● What you are asked to do:
A verbatim repetition of the data below is requested, without images.

● Supplied data:
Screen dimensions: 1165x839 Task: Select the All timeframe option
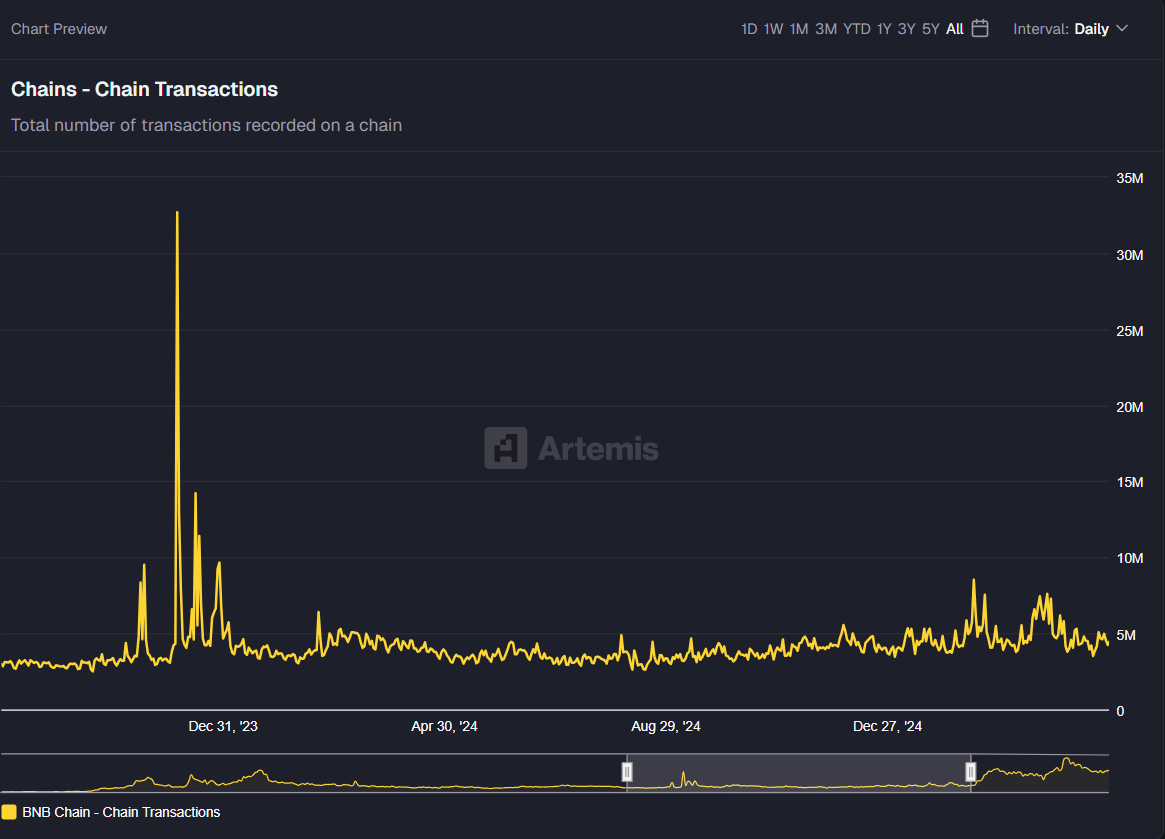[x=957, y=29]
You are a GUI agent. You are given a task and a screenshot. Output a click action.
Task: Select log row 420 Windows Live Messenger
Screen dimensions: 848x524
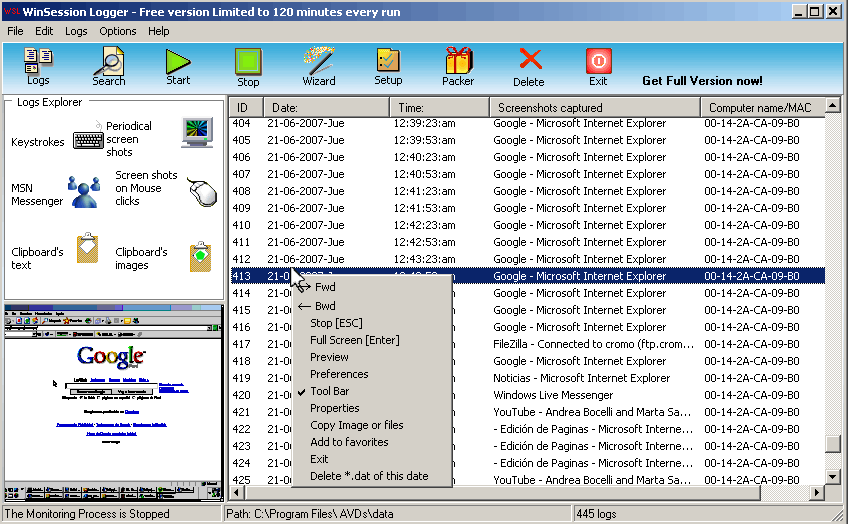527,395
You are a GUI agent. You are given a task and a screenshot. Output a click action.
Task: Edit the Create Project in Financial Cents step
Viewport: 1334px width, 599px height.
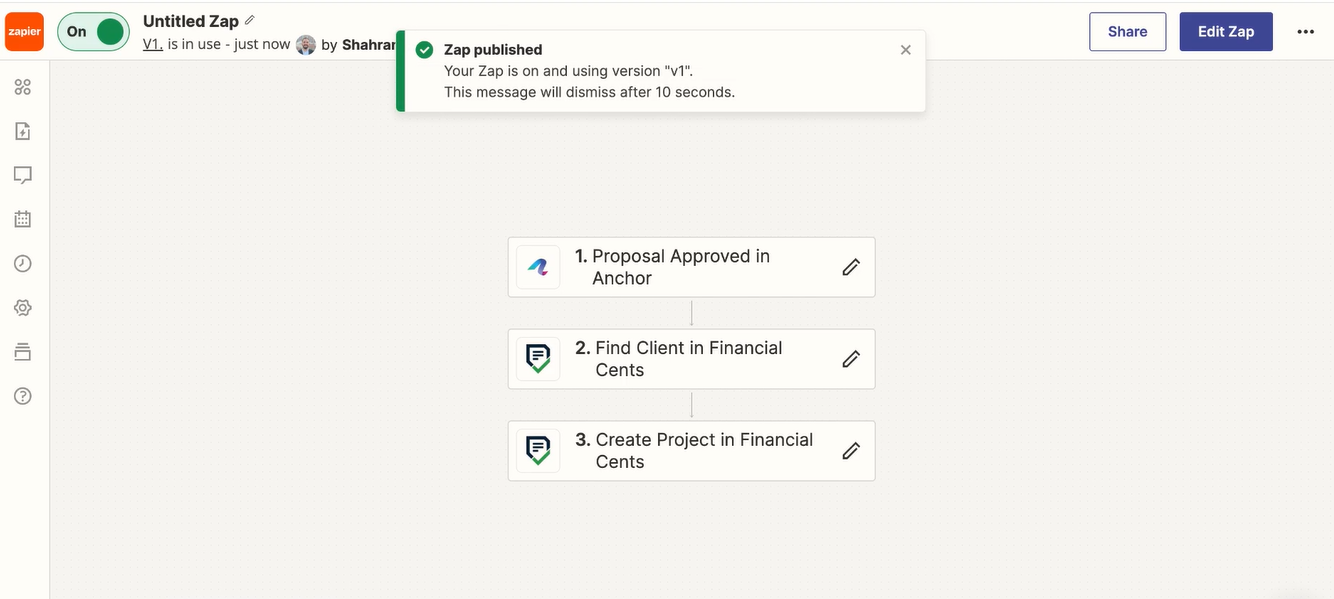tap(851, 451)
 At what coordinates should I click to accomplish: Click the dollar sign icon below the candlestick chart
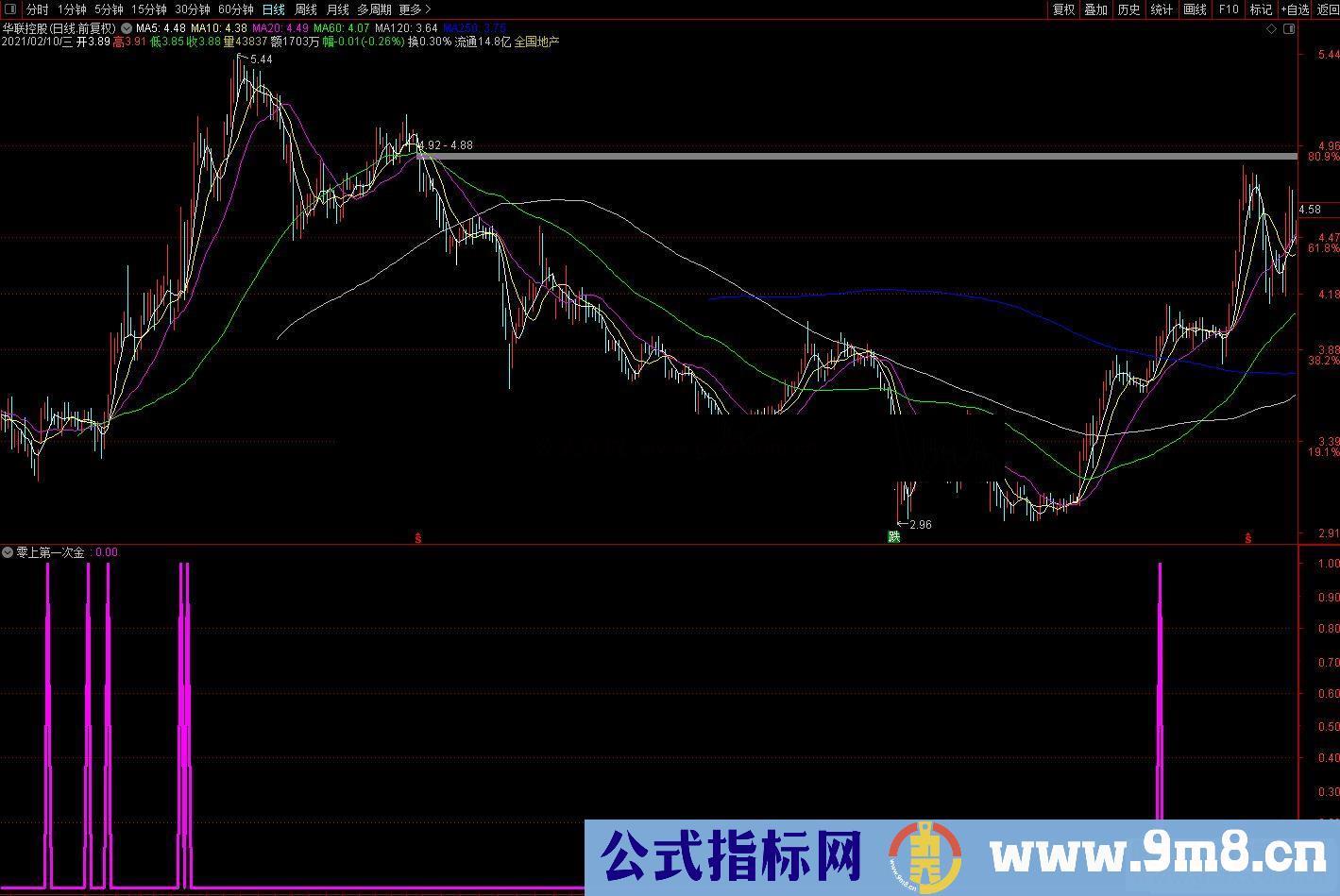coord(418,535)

● Solution:
Screen dimensions: 1165x839 Task: Select the All timeframe option
[x=957, y=29]
You are a GUI agent. You are given a task and a screenshot. Output a click action.
Task: Select log row 420 Windows Live Messenger
Screen dimensions: 848x524
527,395
You are a GUI agent. You are given a task and a screenshot. Output a click action.
Task: Edit the Create Project in Financial Cents step
Viewport: 1334px width, 599px height.
tap(851, 451)
 At what coordinates should I click to accomplish: Click the dollar sign icon below the candlestick chart
coord(418,535)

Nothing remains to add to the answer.